事業所のある風景

2021年11月15日

民医連事業所のある風景 神奈川/協同ふじさきクリニック 地域で自分らしく過ごせることを いちばんに考える診療所として

 協同ふじさきクリニックはJR川崎駅からバスで10分、同法人の川崎協同病院から徒歩2分の場所にあります。2005年6月に開設して以来、地域に根差した「かりつけ医療機関」の役割を果たしています。
 この地域は京浜工業地帯に隣接しており、多くの派遣外国人が働いています。川崎協同病院のある桜本には、韓国や朝鮮の在日外国人が住んでおり、15・16年にはこの地区を標的にしたヘイトスピーチデモがおこなわれました。市民といっしょに職員も抗議行動に参加して、デモ隊をUターンさせました。

準備整え発熱外来スタート

 2020年11月、新型コロナウイルス感染症の拡大を受けて、これまでクリニック内でおこなっていた発熱外来を外部へ移設しました。併設する駐輪所を撤去し、その跡地に医療用のテントを立てて待合室をつくり、新型コロナのPCR検査を開始しました。
 検体採取は専用のBOXを設けて看護師がおこない、医師の診察はタブレットのビデオ通話アプリを使用しました。この発熱外来を開設するまでに、全職員で感染予防の学習会やシミュレーションをくり返し、準備をしました。
 現在の発熱外来は、患者の滞在時間を短くするために医師が事前に電話で診察を行い、患者が来院したら検体を採取して帰宅してもらいます。PCR検査の結果が出たら、再度医師が患者に電話をして報告をしています。
 また医療用のテントでは寒さを防ぐことができず、患者が震えながら診察を待っていたので、待合室用にエアコン付きのプレハブを設置しました。さらに夏に入ってからは看護師が大量の汗をかきながら検体採取をおこなっていたので、待機部屋としてプレハブをもう1棟を追加しています。

地域の人の「かかりつけ医」として

 高齢化がすすむ社会のなかで、地域で生活する人にとっての「かかりつけ医」の役割はとても大きくなっています。当クリニックは開設以来、通院困難な患者への在宅医療に力を入れています。
 在宅患者の管理数は190人を超えており、訪問診療延べ数は月に400回以上で、看取りは多いときには月10件あります。
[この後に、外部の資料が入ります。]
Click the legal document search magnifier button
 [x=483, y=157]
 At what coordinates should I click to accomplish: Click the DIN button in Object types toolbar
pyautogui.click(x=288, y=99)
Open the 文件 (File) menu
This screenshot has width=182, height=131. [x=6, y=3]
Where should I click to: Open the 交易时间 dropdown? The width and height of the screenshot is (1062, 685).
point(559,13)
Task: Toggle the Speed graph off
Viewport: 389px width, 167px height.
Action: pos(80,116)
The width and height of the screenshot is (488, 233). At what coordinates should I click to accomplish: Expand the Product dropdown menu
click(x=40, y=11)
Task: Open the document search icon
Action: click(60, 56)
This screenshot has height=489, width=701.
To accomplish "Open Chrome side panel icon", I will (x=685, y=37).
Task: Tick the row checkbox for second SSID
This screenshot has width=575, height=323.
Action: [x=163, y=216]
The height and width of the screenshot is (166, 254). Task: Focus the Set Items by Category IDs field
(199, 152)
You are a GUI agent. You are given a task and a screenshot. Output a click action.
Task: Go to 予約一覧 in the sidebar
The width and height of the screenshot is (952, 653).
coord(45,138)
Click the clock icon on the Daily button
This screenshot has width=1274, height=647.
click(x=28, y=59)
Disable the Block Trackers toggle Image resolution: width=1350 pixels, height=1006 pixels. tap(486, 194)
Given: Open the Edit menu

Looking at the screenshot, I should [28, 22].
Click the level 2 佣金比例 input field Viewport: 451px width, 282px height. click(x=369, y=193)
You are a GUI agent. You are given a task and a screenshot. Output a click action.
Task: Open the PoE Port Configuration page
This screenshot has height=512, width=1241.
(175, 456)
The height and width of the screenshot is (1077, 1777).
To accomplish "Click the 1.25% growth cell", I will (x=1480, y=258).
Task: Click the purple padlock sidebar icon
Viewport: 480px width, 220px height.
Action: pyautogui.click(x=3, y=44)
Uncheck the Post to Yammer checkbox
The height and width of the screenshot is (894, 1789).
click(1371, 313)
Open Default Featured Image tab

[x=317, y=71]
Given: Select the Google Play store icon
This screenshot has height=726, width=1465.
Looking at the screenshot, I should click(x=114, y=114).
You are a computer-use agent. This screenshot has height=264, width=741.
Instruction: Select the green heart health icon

そんな患者たちを支える「在宅支援室」は非常勤含む医師7人、看護師4人、事務1人、運転手2人で構成しています。
 近年、高齢者の人たちが病院で急性期医療を受け、早期に在宅へ戻るケースが増えています。病院から在宅への移行期間は年々短くなっています。そのため、もとの生活環境に戻るための準備や、必要なサポートの準備が不十分な状態で在宅へ戻らざるを得ないことが少なからずあります。
 そのような患者の訪問診療の依頼を受けると、なるべく早く患者や家族と直接会い、生活環境や意向を確認し、どのようなサポートが必要か、一緒に考えます。またカンファレンスやサービス担当者会議には可能な限り全例参加して、関係各者と顔の見える連携をとるように心がけています。
 そのほかにも「腰や膝が弱って布団から出られなくなったが、もともと基礎疾患がなくてかかりつけ医がいない。どこに相談していいのかわからない」「入院したことをきっかけに、家事や身の回りのことがままならなくなった」などの相談もあります。
 このような相談がすべて訪問診療につながるとは限りませんが、方針として掲げている「断らない在宅診療」を心がけています。地域で暮らすすべての人たちが、自分らしく過ごせることをいちばんに考えた在宅医療を、これからも提供し続けていきたいと思います。